## RECORDS SUPPLIED

● ● ●

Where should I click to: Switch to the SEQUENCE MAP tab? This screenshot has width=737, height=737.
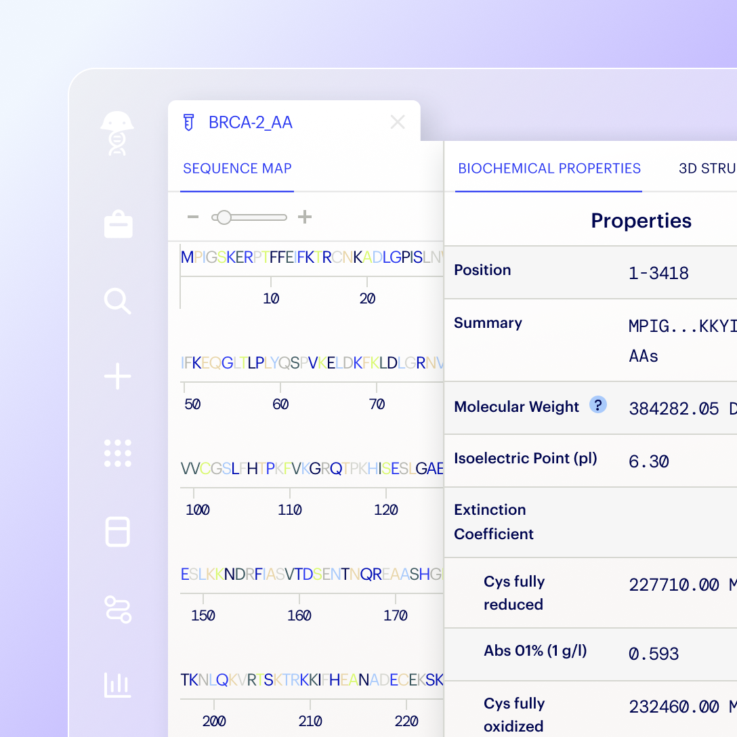point(237,169)
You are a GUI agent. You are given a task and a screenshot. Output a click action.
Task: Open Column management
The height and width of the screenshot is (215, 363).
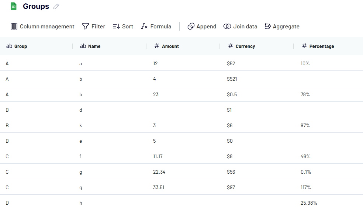click(x=42, y=27)
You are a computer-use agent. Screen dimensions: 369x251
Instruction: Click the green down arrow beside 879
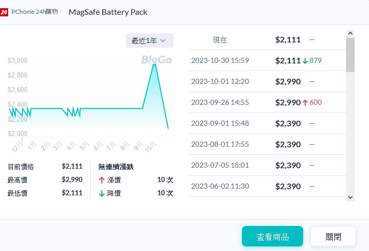coord(305,60)
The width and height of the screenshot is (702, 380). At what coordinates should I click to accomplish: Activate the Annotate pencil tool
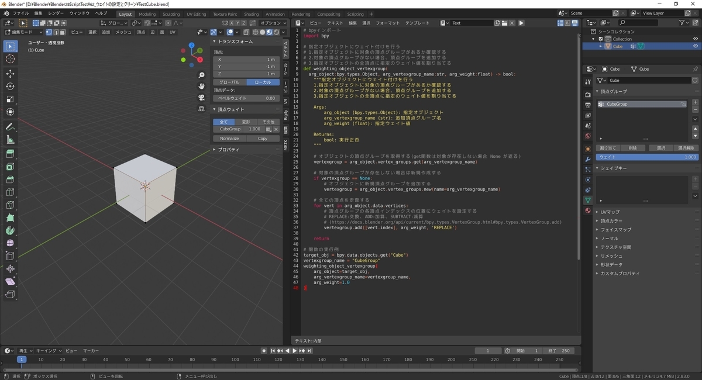pyautogui.click(x=10, y=127)
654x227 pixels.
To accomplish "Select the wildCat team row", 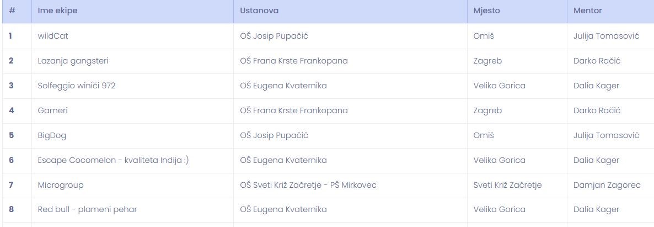I will [x=328, y=36].
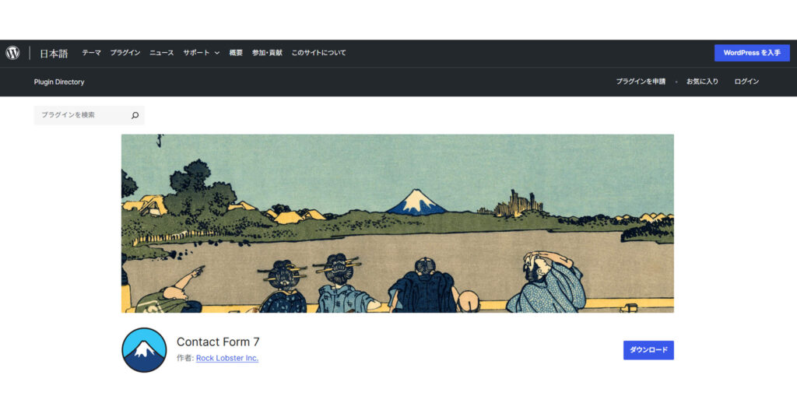Open the プラグイン menu item

(125, 53)
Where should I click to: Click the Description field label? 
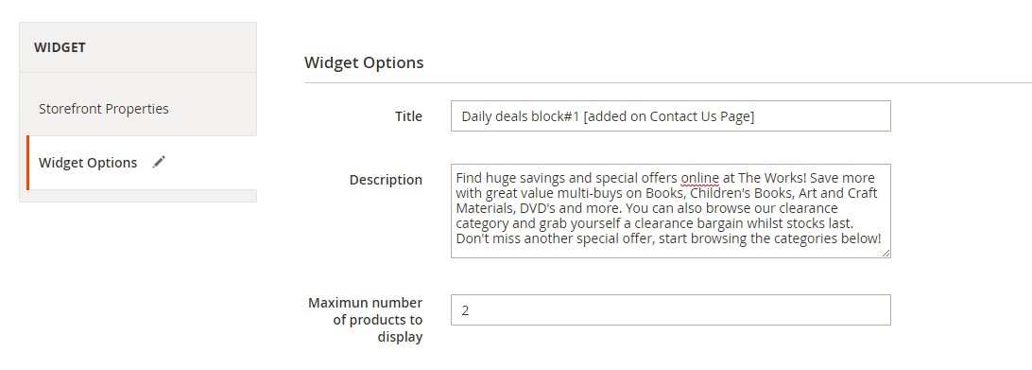[x=386, y=180]
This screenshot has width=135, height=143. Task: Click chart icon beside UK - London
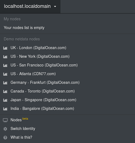point(5,48)

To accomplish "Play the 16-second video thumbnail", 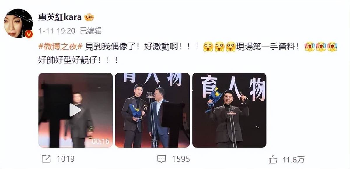I will pyautogui.click(x=76, y=110).
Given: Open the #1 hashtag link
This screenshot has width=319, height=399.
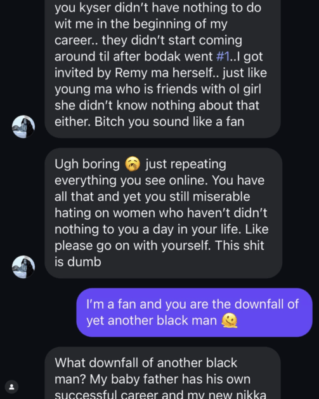Looking at the screenshot, I should pos(223,57).
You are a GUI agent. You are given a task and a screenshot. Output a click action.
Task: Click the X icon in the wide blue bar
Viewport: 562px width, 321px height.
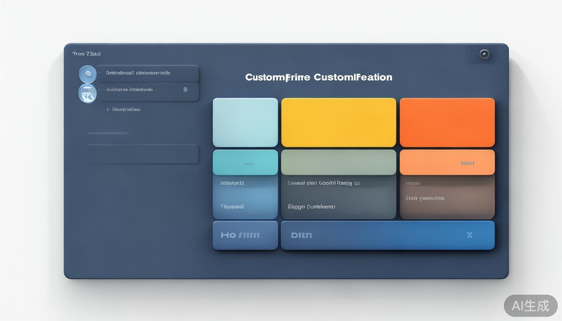tap(470, 235)
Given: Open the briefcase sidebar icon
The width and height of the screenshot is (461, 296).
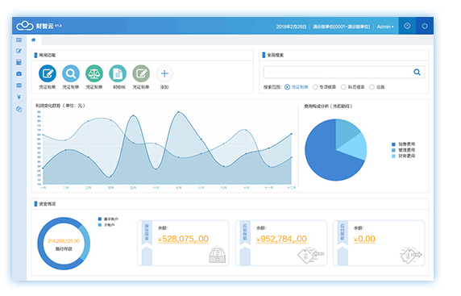Looking at the screenshot, I should click(x=19, y=73).
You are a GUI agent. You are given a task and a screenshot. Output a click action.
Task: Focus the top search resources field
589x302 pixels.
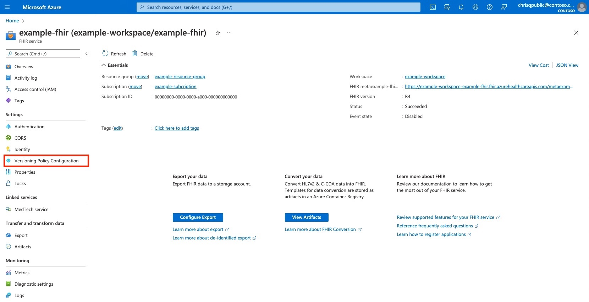click(279, 7)
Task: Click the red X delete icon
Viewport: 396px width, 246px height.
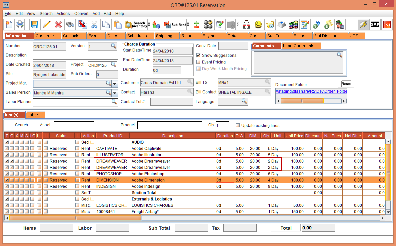Action: click(58, 25)
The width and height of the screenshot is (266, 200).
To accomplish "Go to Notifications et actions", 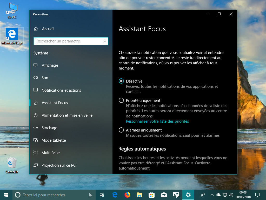I will pyautogui.click(x=61, y=90).
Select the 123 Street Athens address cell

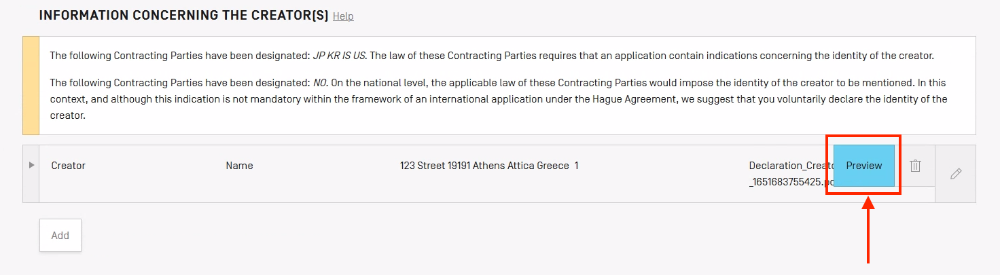point(484,166)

● ● ●

## EXERCISE REQUIREMENTS
Output the records above as they stand, from the first line to the line with "Task: Open Column management", inclusive, and exclude the pictures.

## TASK RESULT
Where should I click to: Switch to the SEQUENCE MAP tab? This screenshot has width=737, height=737.
point(237,169)
You are a GUI agent. You are given a task and a screenshot. Output a click action.
Task: Open Column management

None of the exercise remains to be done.